# Tasks to perform:
1. According to the preface on getting started with K3s, what is the main reason given for choosing K3s over K8s?
2. Carry on the preface about getting started with K3s, beginning after its final sentence.

# Document section:
○ ○ ○ ○ ○ ○ ○

Preface

I've wanted to play with K8s clusters for a long time, but always felt that without sufficient knowledge, it would be too difficult. Recently, I spent some time studying DN42 and routing protocols like BGP and OSPF, and found that I could now understand them without much difficulty. So I decisively started with K3s (

The main reason for choosing K3s over K8s is its lightweight nature: low resource requirements, no need to pull a bunch of images during deployment, availability of domestic mirrors... In short, K3s fits my needs better.

I'm a beginner just starting to explore K3s. Please go easy on me if there are any mistakes~

Network premise: This article assumes that readers have a basic understanding of BGP concepts (AS, iBGP, Route Reflector) and have a configurable BGP router environment. If you don't have these foundations, you can read my DN42 series articles first...?

○ ○ ○ ○ ○ ○ ○

# Provided material:

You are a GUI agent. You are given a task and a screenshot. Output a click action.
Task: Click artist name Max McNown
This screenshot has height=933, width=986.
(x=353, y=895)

○ ○ ○ ○ ○ ○ ○

# The replies:
1. Its lightweight nature: low resource requirements, no need to pull many images during deployment, and available domestic mirrors.

2.
Analysis

Choice of CNI Component

My current network architecture looks like this:

graph TD
    subgraph ZeroTier Domestic
        subgraph WDS
            Gateway <--> VM1
            Gateway <--> VM2
        end
        NGB <--> Gateway
        HFE-NAS <--> Gateway
        NGB <--> HFE-NAS
    end

    subgraph IEPL
        Global-NIC <==OSPF==> CN-NIC 
    end

    subgraph ZeroTier Global
        HKG02 <-->  HKG04
        TYO <--> HKG04
        TYO <--> HKG02
    end

    CN-NIC <--> NGB
    CN-NIC <--> HFE-NAS
    CN-NIC <--OSPF--> Gateway

    Global-NIC <--OSPF--> TYO
    Global-NIC <--OSPF--> HKG02
    Global-NIC <--OSPF--> HKG04

    %% Styling: orange background, bold border for routers
    classDef router fill:#f96,stroke:#333,stroke-width:2px,font-weight:bold;
    class Global-NIC,CN-NIC,Gateway router;

Among these, the WDS node is a Proxmox VE hosting multiple VMs. It broadcasts the IPv4 prefixes of its VMs via OSPF. When a Hong Kong node needs to access a VM under the WDS node, it can do so by joining the OSPF internal network and achieving multi-hop reachability. This results in only one layer of encapsulation, so there's no worry about MTU shrinking.

I plan to create two new VMs under WDS as the master and one node (tentatively named KubeMaster and KubeNode-WDS1), and then also use HKG04 (tentatively named KubeNode-HKG04) as a node to join the K3s cluster.

The simplest way would be to use K3s's default Flannel as the CNI. However, Flannel is based on VXLAN, and adding it on top of my existing internal network would cause MTU shrinkage like this:

Data packet -> Flannel VXLAN encapsulation -> ZeroTier encapsulation -> physical link

The actual usable MTU for inter-container communication would be compressed to around 1350 or even lower. Therefore, I tried to find a CNI solution that can work directly on this internal network, and then I found Calico. From my understanding, Calico uses BGP as its underlying routing protocol and supports starting in No-Encapsulation mode, where data packets are directly routed by the upper-layer routers. So I chose Calico as the CNI component.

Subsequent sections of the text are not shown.